Stored records:

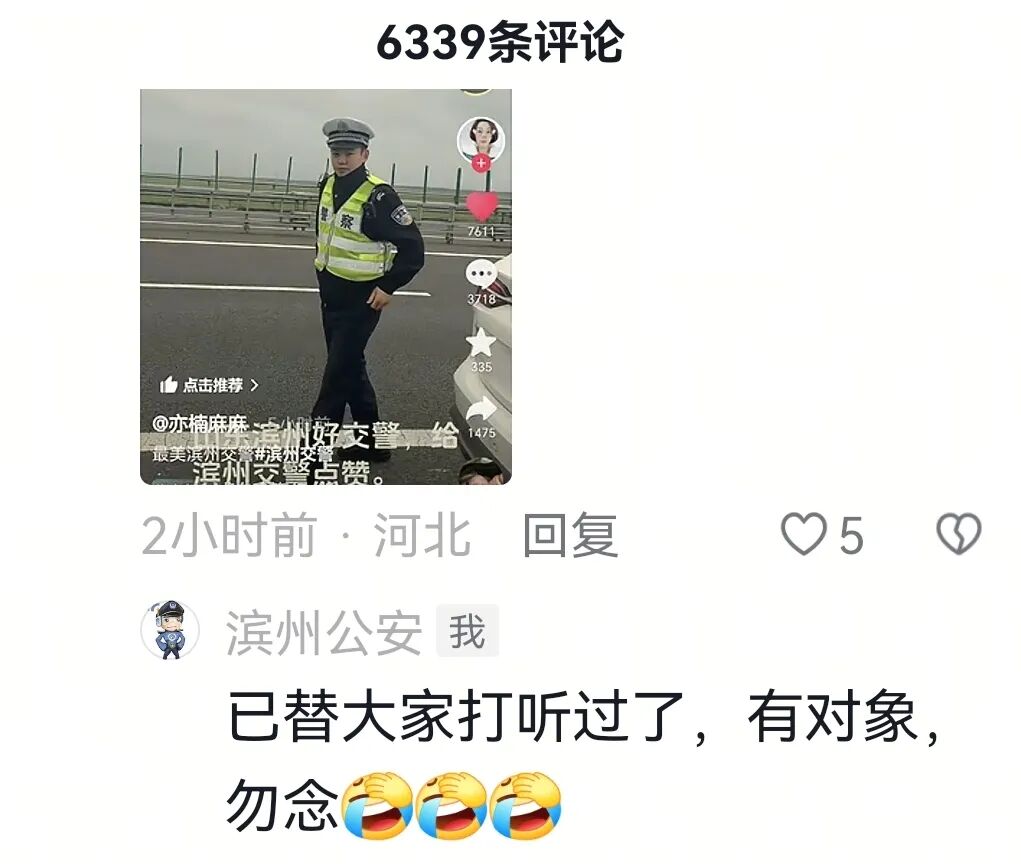Screen dimensions: 1021x864
Task: Open 滨州公安 cartoon police avatar
Action: point(170,630)
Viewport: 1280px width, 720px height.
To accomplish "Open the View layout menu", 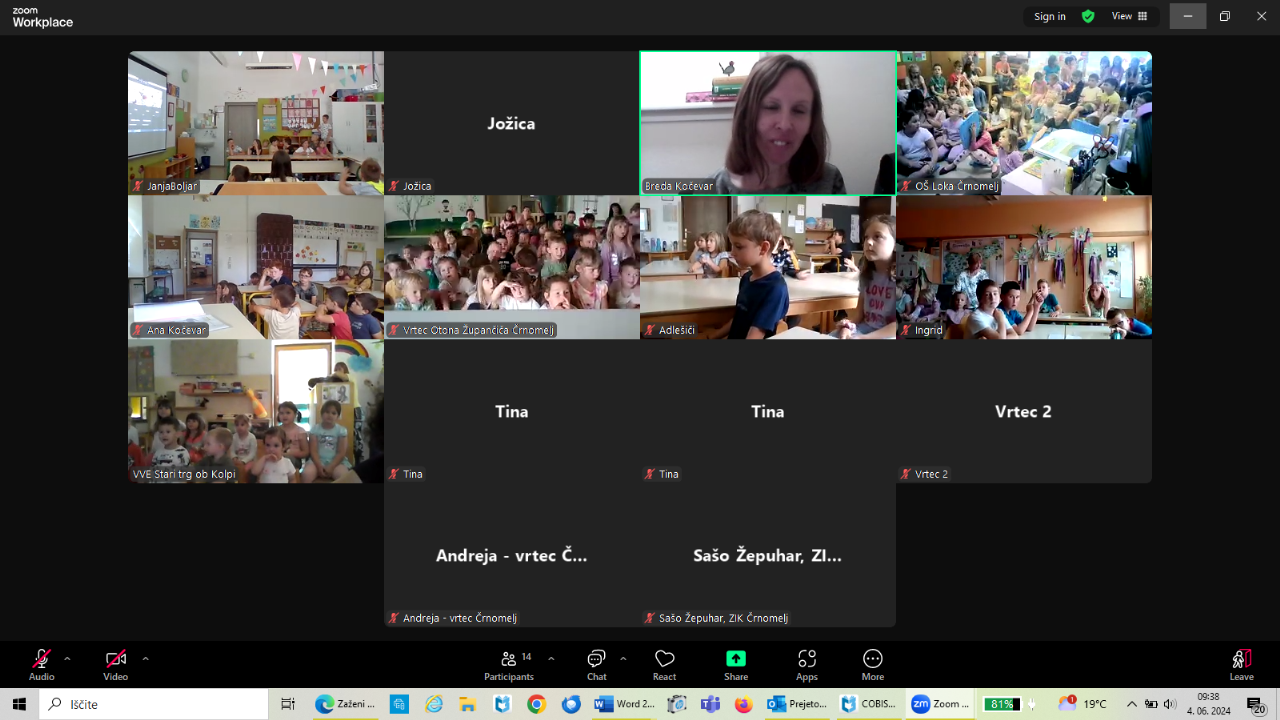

** ASSIGNMENT **
Leave out every picture, and write out exactly the lines from the one with "Viewport: 1280px width, 720px height." through the end of the records above, both ends included.

** TASK SOLUTION **
Viewport: 1280px width, 720px height.
To accomplish "Open the View layout menu", 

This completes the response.